Data section:
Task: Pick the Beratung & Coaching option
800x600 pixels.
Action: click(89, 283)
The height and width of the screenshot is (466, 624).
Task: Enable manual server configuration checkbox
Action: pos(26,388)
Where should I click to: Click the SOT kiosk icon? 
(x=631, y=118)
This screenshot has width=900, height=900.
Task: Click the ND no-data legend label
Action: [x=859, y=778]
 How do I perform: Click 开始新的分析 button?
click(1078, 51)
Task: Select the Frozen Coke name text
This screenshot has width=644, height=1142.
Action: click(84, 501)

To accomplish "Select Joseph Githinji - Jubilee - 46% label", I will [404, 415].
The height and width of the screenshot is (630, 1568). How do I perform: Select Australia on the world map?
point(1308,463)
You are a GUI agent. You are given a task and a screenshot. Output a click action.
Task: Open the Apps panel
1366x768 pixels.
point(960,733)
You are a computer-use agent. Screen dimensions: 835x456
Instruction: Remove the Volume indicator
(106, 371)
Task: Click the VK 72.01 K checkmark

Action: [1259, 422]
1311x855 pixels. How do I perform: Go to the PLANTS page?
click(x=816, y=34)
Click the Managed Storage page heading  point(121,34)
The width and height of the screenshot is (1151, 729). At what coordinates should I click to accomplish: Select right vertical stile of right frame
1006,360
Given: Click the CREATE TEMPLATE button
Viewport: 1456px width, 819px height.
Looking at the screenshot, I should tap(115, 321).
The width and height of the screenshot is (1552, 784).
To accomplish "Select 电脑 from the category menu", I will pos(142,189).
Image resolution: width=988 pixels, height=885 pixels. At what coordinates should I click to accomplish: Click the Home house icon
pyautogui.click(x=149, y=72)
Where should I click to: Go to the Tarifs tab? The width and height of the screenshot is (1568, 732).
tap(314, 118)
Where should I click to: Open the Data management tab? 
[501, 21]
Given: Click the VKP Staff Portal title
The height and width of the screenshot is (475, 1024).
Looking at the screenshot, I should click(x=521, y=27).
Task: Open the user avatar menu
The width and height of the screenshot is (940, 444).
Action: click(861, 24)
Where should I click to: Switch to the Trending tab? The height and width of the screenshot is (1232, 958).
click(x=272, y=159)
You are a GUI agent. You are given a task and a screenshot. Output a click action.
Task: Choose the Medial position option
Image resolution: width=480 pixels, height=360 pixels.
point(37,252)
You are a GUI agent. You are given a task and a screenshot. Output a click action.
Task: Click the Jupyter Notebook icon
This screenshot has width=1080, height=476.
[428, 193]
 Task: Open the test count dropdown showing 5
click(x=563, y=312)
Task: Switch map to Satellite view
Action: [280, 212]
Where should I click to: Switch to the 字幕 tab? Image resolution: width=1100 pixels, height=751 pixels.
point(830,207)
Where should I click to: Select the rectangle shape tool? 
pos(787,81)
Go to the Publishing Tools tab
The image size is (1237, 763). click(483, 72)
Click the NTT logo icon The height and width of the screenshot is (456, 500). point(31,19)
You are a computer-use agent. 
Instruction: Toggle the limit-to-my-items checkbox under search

Task brief: The answer must be the data above, repeated exactly as it stands.

Response to the task:
Task: Pick the Beratung & Coaching option
800x600 pixels.
Action: click(89, 283)
The height and width of the screenshot is (466, 624).
Task: Enable manual server configuration checkbox
Action: pos(26,388)
Where should I click to: Click the SOT kiosk icon? 
(x=631, y=118)
This screenshot has width=900, height=900.
Task: Click the ND no-data legend label
Action: [x=859, y=778]
 How do I perform: Click 开始新的分析 button?
click(1078, 51)
Task: Select the Frozen Coke name text
This screenshot has width=644, height=1142.
Action: click(84, 501)

To accomplish "Select Joseph Githinji - Jubilee - 46% label", I will [404, 415].
The height and width of the screenshot is (630, 1568). How do I perform: Select Australia on the world map?
point(1308,463)
You are a GUI agent. You are given a task and a screenshot. Output a click action.
Task: Open the Apps panel
1366x768 pixels.
point(960,733)
You are a computer-use agent. Screen dimensions: 835x456
Instruction: Remove the Volume indicator
(106, 371)
Task: Click the VK 72.01 K checkmark

Action: [1259, 422]
1311x855 pixels. How do I perform: Go to the PLANTS page?
click(x=816, y=34)
Click the Managed Storage page heading  point(121,34)
The width and height of the screenshot is (1151, 729). At what coordinates should I click to accomplish: Select right vertical stile of right frame
1006,360
Given: Click the CREATE TEMPLATE button
Viewport: 1456px width, 819px height.
Looking at the screenshot, I should tap(115, 321).
The width and height of the screenshot is (1552, 784).
To accomplish "Select 电脑 from the category menu", I will pos(142,189).
Image resolution: width=988 pixels, height=885 pixels. At what coordinates should I click to accomplish: Click the Home house icon
pyautogui.click(x=149, y=72)
Where should I click to: Go to the Tarifs tab? The width and height of the screenshot is (1568, 732).
tap(314, 118)
Where should I click to: Open the Data management tab? 
[501, 21]
Given: Click the VKP Staff Portal title
The height and width of the screenshot is (475, 1024).
Looking at the screenshot, I should click(x=521, y=27).
Task: Open the user avatar menu
The width and height of the screenshot is (940, 444).
Action: click(861, 24)
Where should I click to: Switch to the Trending tab? The height and width of the screenshot is (1232, 958).
click(x=272, y=159)
You are a GUI agent. You are given a task and a screenshot. Output a click action.
Task: Choose the Medial position option
Image resolution: width=480 pixels, height=360 pixels.
point(37,252)
You are a GUI agent. You are given a task and a screenshot. Output a click action.
Task: Click the Jupyter Notebook icon
This screenshot has width=1080, height=476.
[428, 193]
 Task: Open the test count dropdown showing 5
click(x=563, y=312)
Task: Switch map to Satellite view
Action: [280, 212]
Where should I click to: Switch to the 字幕 tab? Image resolution: width=1100 pixels, height=751 pixels.
point(830,207)
Where should I click to: Select the rectangle shape tool? 
pos(787,81)
Go to the Publishing Tools tab
The image size is (1237, 763). click(483, 72)
Click the NTT logo icon The height and width of the screenshot is (456, 500). point(31,19)
You are a computer-use agent. 
Instruction: Toggle the limit-to-my-items checkbox under search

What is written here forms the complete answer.